> [Task description] The part below that opens with the line containing "The height and" and closes with the line containing "the Sequence Of" should be copied exactly, minus any pictures.

> [Records supplied]
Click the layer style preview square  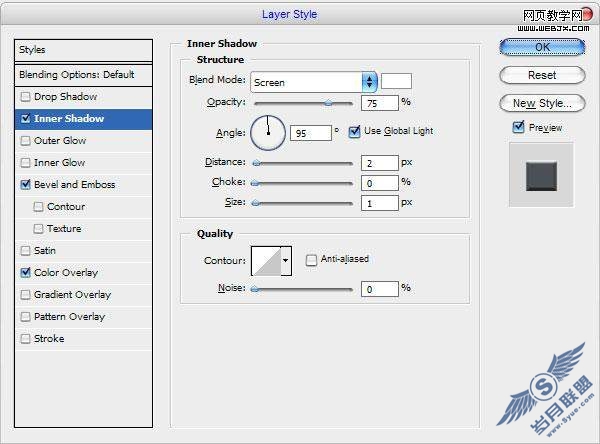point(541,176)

...

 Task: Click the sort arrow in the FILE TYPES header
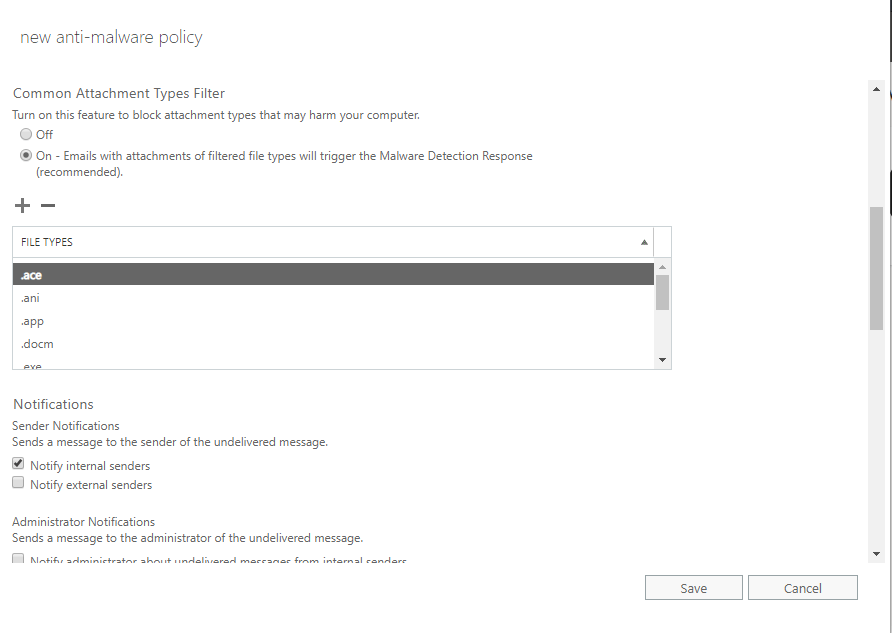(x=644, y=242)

--

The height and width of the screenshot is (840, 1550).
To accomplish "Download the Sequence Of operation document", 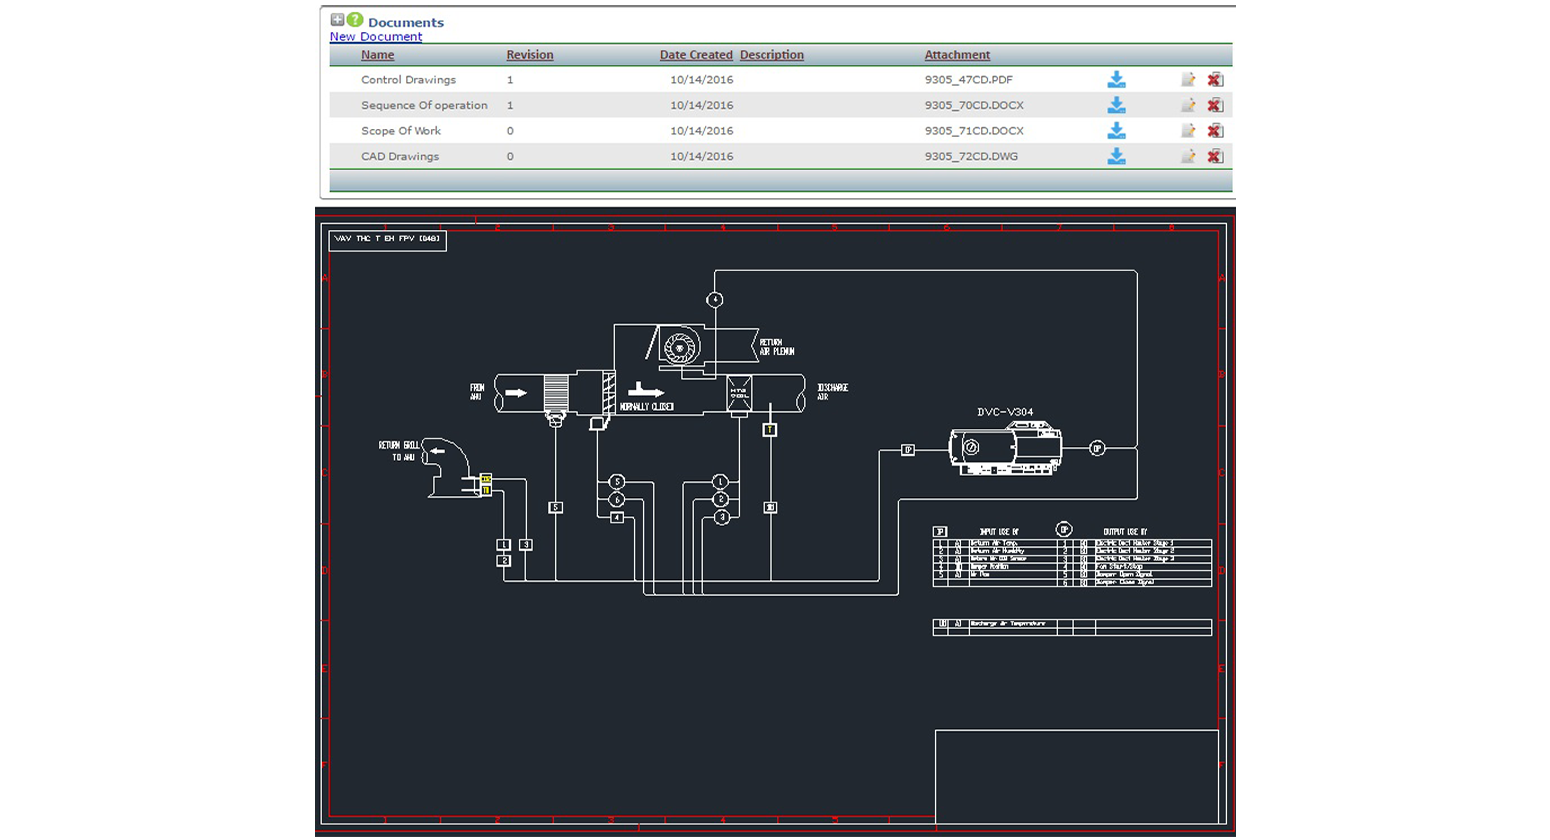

> [Reply to the task]
The height and width of the screenshot is (840, 1550).
To accomplish "Download the Sequence Of operation document", 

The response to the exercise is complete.